Per la questione emissioni gli inquirenti puntano il dito contro l’Ecb, che è la ditta di Potenza che certificava i dati raccolti dalle centraline piazzate attorno al Centro oli. Ma un avviso di garanzia è stato notificato anche agli ultimi due direttori generali dell’Arpab, che solo di recente ha avviato un suo sistema di monitoraggio dell’aria.
Tra gli indagati compare anche il nome del materano Franco Dell’Acqua, ex consigliere comunale e candidato sindaco dei Ds, che oggi si presenta come dirigente risorse umane di Sudelettra: la ditta che gestisce la manutenzione degli impianti di Viggiano considerati i responsabili di fiammate anomale e picchi di emissioni venefiche.
L’inchiesta sul Centro oli Val d’Agri era venuta alla luce a febbraio dell’anno scorso con un primo “blitz” dell’Antimafia.
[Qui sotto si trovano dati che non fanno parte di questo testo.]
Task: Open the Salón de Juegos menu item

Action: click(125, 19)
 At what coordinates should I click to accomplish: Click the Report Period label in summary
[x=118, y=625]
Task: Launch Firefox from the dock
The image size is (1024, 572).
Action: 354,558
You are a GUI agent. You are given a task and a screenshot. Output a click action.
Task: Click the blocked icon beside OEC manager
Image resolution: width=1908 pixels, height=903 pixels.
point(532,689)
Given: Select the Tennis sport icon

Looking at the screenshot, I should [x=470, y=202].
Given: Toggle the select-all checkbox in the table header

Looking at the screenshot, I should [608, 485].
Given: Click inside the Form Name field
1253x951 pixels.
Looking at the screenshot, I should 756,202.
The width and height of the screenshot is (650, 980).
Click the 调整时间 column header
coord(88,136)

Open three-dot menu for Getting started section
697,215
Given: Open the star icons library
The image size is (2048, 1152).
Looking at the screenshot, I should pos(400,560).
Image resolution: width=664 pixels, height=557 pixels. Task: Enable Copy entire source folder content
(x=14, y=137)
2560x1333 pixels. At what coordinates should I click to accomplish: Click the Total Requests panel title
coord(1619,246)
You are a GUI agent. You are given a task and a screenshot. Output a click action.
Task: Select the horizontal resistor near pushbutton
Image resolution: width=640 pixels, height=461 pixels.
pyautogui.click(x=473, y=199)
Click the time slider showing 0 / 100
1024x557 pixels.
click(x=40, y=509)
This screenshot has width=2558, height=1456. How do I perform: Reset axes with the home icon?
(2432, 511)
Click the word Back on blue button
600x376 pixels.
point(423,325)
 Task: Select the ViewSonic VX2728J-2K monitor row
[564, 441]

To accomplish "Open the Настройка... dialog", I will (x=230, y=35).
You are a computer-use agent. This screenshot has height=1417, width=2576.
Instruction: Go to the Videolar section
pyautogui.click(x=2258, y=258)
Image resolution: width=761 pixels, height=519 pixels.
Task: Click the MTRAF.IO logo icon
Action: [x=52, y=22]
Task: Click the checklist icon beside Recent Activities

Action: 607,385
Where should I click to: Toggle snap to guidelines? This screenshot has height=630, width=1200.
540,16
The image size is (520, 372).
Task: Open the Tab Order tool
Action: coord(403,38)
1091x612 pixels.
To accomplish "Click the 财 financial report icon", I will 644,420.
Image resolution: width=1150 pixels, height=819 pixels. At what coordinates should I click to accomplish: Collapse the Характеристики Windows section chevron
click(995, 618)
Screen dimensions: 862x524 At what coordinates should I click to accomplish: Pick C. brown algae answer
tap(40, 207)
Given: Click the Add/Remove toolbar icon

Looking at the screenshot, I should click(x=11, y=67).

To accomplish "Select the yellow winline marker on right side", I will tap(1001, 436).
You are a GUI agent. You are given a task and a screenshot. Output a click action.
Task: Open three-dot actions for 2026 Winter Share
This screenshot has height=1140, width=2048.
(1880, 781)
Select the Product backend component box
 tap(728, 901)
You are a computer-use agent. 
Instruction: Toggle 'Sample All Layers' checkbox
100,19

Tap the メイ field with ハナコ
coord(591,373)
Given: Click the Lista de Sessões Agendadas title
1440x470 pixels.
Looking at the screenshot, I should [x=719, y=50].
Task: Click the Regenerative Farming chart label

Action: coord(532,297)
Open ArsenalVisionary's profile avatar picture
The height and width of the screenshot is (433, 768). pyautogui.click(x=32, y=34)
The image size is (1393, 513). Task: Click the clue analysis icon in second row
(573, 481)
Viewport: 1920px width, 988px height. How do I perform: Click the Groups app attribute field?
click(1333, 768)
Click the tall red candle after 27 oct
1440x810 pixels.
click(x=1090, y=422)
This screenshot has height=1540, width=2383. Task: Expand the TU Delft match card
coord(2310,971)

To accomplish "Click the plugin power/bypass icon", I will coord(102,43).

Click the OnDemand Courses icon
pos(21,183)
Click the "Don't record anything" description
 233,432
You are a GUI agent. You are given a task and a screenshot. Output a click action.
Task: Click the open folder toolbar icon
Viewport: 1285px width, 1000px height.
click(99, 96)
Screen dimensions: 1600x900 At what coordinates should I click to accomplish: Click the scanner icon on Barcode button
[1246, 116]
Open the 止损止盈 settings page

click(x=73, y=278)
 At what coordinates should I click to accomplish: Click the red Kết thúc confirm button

Da allora l’ipotesi di reato indicata resta quella del «traffico di rifiuti» ma i filoni d’indagine si sono moltiplicati.
Sul tavolo degli inquirenti c’è il tema della corretta qualificazione dei reflui, che sono il prodotto della componente acquosa separata dal greggio destinato alla raffineria, più tutte le sostanze utilizzate per estrarlo e prepararlo all’immissione nell’oleodotto in direzione Taranto.
Dalla qualificazione del rifiuto prodotto dipende anche il tipo di trattamento da adottare per smaltirlo correttamente. E il sospetto degli investigatori del Noe dei carabinieri è che per anni non sia stato fatto nella maniera giusta, trascurando la presenza di elementi tossici ed esponendo al rischio di contaminazione non solo i lavoratori dell’impianto di smaltimento, ma anche l’ambiente dove al termine del trattamento vengono sversate le acque “ripulite”.
Tra i quesiti sottoposti al superconsulente si parlava anche delle autorizzazioni concesse all’impianto della compagnia di San Donato dalla Regione Basilicata. Un doppio via libera, per essere precisi, dato che nel giro di 3 mesi la Regione ha concesso prima l’autorizzazione integrata ambientale al Centro oli, e poi l’ok al suo ampliamento con la realizzazione di una quinta linea capace di aumentare la produzione di greggio in maniera più che notevole.
Oltre a quello sulla gestione dei reflui di produzione i pm diretti dal procuratore Gay avevano aperto subito anche altri 2 filoni d’indagine sulle emissioni prodotte dal Centro oli e sui loro effetti sulla salute dei lavoratori di Eni e indotto petrolifero. Per questo i carabinieri del Noe avevano già acquisito tutti i dati a disposizione delle centraline dell’Eni che monitorizzano in continuo quanto viene emesso in atmosfera: sia il dato “grezzo”, sia quello certificato dalla Ecb di Potenza, che in caso di superamento delle soglie autorizzate andrebbe auto-denunciato da Eni. Cosa che si sospetta non sia sempre avvenuta.
Da ultimo gli inquirenti si erano posti il problema degli effetti delle emissioni del Centro oli, quindi avevano acquisito gli elenchi dei lavoratori che gli gravitano attorno. In tutto si parla di oltre 5mila nominativi di persone potenzialmente “esposte” agli inquinanti immessi in atmosfera.
Il Quotidiano ieri sera ha contattato uno dei destinatari dell’avviso di garanzia, l’ex direttore dell’Arpab Raffaele Vita che si è detto «fiducioso nell’operato della magistrata». Senza aggiungere altro.